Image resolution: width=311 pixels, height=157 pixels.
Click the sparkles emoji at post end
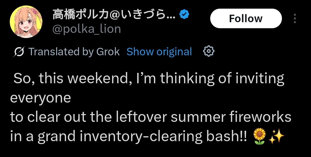pyautogui.click(x=276, y=136)
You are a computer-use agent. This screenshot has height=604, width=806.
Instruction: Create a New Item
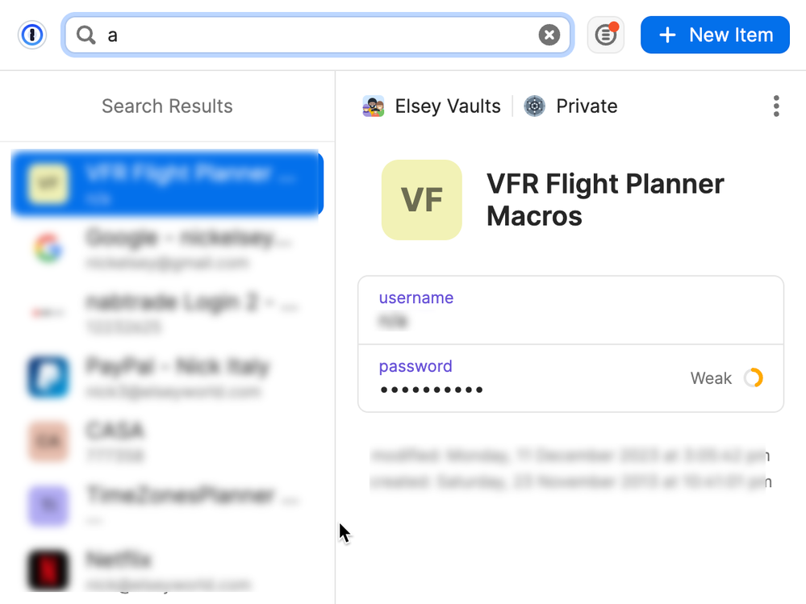(x=715, y=35)
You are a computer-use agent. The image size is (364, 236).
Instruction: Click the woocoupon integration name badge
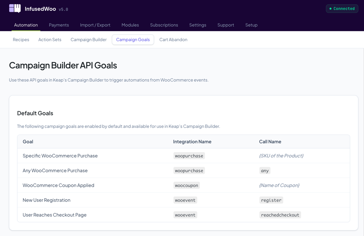pyautogui.click(x=186, y=185)
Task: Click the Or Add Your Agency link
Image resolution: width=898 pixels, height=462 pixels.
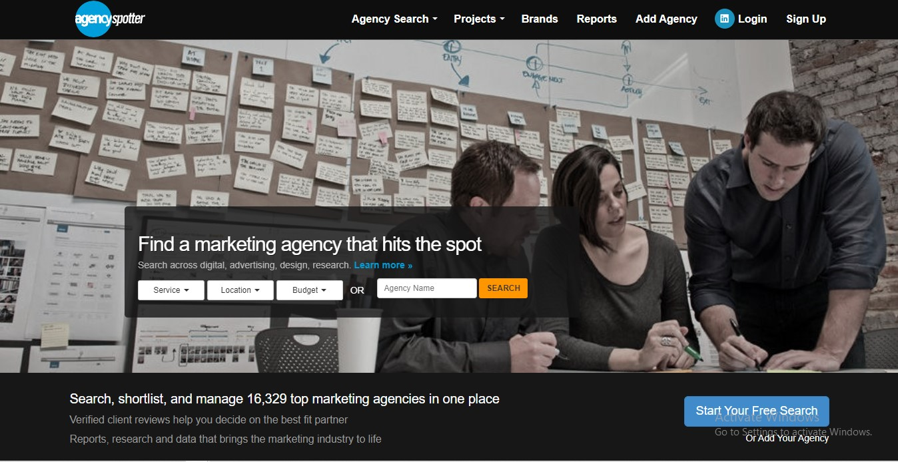Action: coord(787,438)
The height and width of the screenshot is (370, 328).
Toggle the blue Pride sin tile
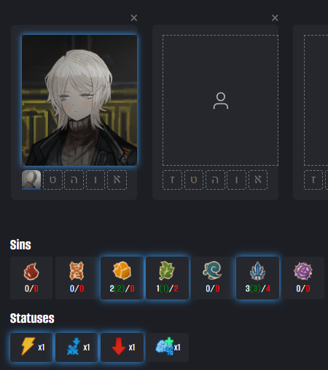tap(257, 278)
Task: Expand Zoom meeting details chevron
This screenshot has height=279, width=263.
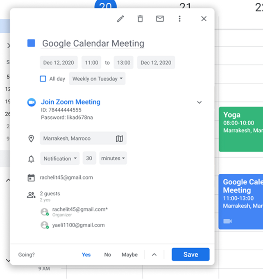Action: click(200, 102)
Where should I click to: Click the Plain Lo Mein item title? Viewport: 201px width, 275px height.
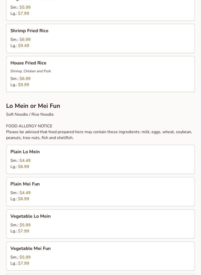[25, 152]
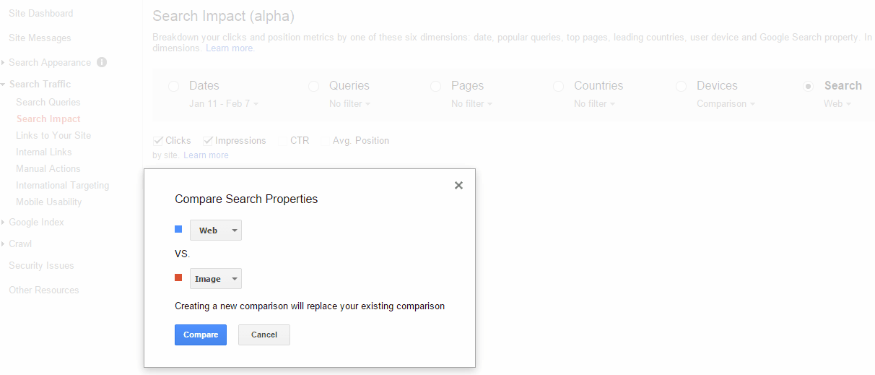Expand the Search Appearance section arrow

[4, 63]
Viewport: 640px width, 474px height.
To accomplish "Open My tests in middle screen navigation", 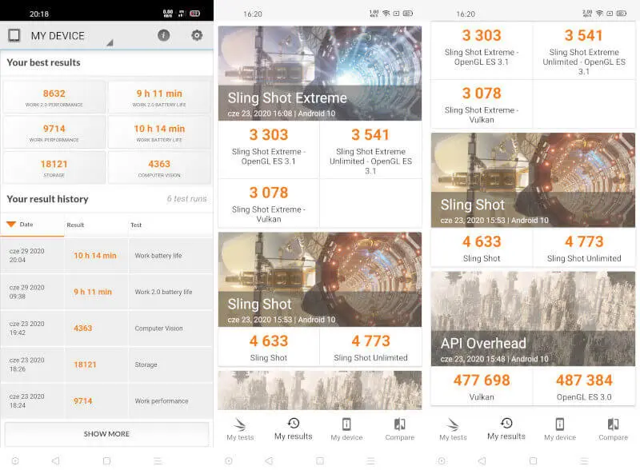I will 240,428.
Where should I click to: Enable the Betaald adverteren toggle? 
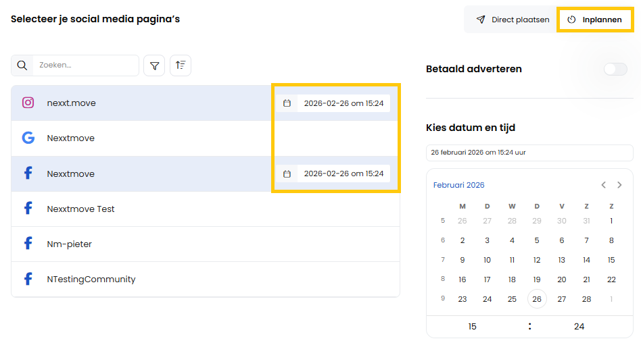tap(615, 69)
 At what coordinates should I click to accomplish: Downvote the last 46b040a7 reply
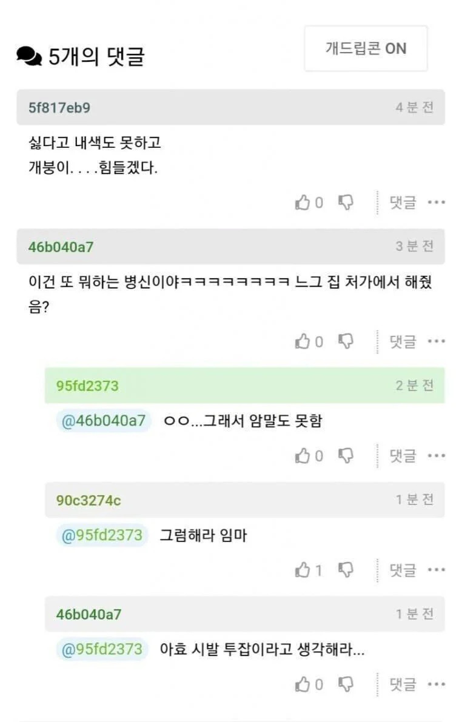(346, 684)
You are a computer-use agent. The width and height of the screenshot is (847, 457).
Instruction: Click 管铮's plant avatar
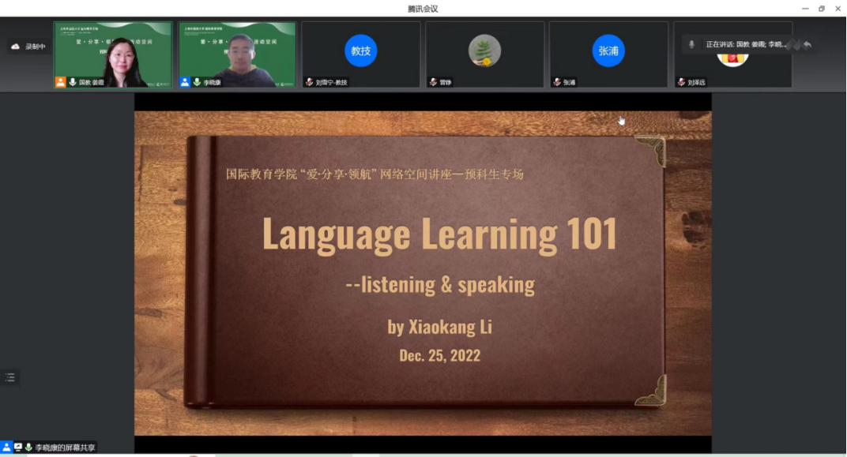coord(484,51)
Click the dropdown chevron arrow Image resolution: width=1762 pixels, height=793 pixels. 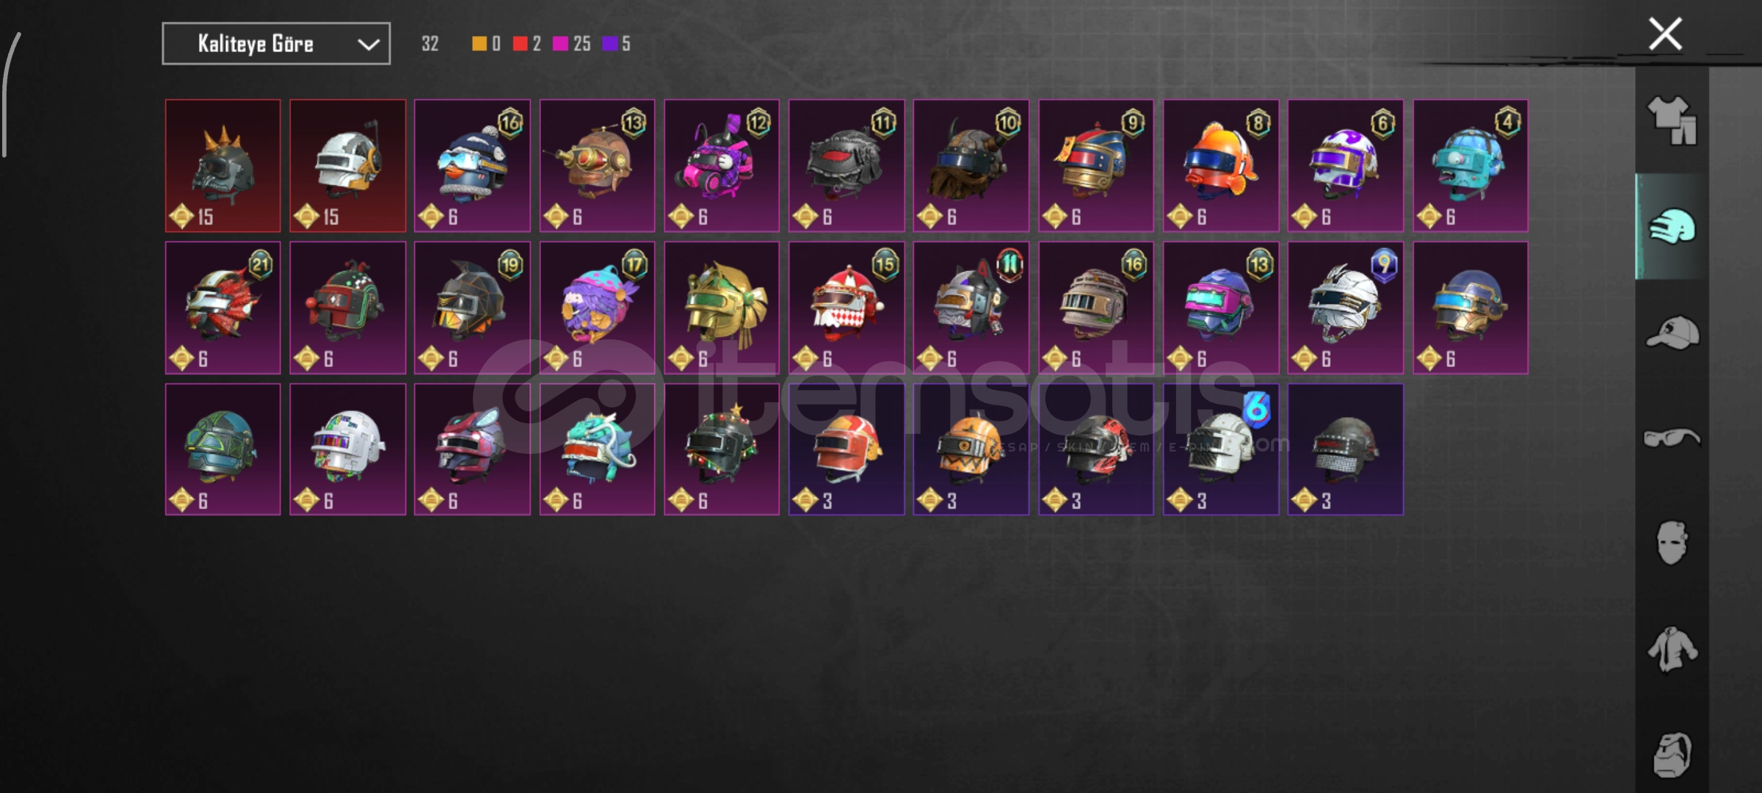tap(369, 45)
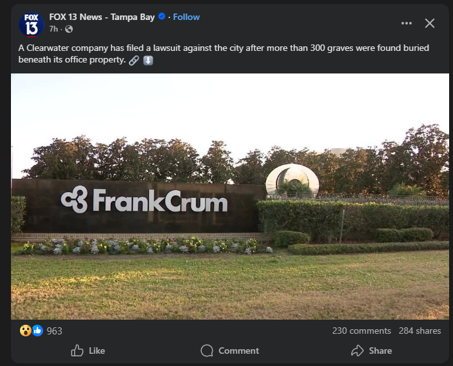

***

▸ **Work item**
The answer is the lines above, word for word, from the first one through the one containing "You are a computer-use agent. The image"; it includes no pictures.

▸ **Solution**
Image resolution: width=311 pixels, height=157 pixels.
Click the sparkles emoji at post end
pyautogui.click(x=276, y=136)
You are a computer-use agent. This screenshot has height=604, width=806.
Instruction: Create a New Item
(x=715, y=35)
You are a computer-use agent. The image size is (364, 236).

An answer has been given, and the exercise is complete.